Andrew Lansley’s decision to cut NHS managers has been widely welcomed, both by the press and by doctors. But the reality is that the NHS will still need some management and will still need some managers: the question is how much management?
Those commissioning services cannot avoid management activity, although there are two main ways that they could avoid having managers. GPs could buy services from outside or they could do all the management themselves. However, GPs undertaking management tasks will have less time to see patients and will need to hire more GPs to cover the gaps — so the cost is obscured but not removed.
The sort of management tasks commissioners need to undertake cover a wide range of activities. They need to check and pay hospital bills. Another key activity is to analyse health needs and then design and commission the services required to meet those needs within budget.

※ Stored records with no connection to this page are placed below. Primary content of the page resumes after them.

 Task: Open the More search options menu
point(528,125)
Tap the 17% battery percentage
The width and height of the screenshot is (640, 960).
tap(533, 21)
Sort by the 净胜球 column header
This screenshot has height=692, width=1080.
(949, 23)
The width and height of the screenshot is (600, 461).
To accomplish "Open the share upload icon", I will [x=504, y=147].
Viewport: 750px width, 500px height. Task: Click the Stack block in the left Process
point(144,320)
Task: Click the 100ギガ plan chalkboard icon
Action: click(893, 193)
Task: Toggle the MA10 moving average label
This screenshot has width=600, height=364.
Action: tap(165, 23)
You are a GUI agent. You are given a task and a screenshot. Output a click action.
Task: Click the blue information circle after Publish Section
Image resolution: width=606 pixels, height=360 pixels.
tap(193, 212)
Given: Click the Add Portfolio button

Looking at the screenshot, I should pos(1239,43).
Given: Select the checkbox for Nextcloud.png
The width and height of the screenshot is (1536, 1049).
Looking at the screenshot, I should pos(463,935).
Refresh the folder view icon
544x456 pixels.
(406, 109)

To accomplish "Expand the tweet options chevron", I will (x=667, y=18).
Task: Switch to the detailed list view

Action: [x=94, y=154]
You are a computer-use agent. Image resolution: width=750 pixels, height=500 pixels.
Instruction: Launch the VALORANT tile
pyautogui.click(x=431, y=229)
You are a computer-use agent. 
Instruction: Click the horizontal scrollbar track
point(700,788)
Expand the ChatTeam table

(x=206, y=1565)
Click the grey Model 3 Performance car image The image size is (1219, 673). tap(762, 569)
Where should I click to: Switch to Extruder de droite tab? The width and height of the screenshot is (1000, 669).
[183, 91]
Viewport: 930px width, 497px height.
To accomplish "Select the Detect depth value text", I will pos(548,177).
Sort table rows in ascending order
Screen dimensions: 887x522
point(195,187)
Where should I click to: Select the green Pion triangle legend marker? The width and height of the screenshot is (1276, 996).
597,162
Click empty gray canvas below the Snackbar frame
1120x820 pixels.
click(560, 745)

They also need to monitor the performance of providers so that patients get a good range of high-quality choices of hospital. Equally, successful commissioners will be those who think about future needs and redesign the way patients are cared for. For example, if patients with asthma get better care, they are less likely to end up in hospital with complications, improving outcomes and lowering costs. So how much should the new commissioners spend on management? Private sector companies often spend 10 to 15 per cent of their turnover on management.
Another insight can be gained from the charity sector. American charities are required by law to report their management costs in a way that identifies the management costs of fundraising, operating activity and the decision-making process on spending revenues. The last category is roughly equivalent to the job of a commissioner, though most charities are more focused than an NHS commissioner in what activities they undertake, so their job should be easier.
This comparison suggests that the NHS target for management cost, about 0.6 to 0.8 per cent of the £70 billion GP Commissioner budget, is not only ambitious but off the scale. Only the most extraordinarily frugal charities spend less than 1 per cent on management and administration.
Highly rated charities spend 4 to 8 per cent and some well-regarded medical charities spend more than 10 per cent. The American Red Cross spends 4.5 per cent, the American Cancer Society 7 per cent, Scripps Research Institute 5 per cent and the Mayo Clinic spends more than 12 per cent.
While their activity is not entirely comparable with Britain, they still provide evidence that if central targets for management costs are imposed on the NHS, there is a risk that commissioners will be crippled before they start.
Surely, the right approach would be to give the GPs freedom to spend whatever they want on management, but hold them to account for outcomes and budgets. If those who spend more get better productivity and better outcomes for their populations, then should we care about their management costs?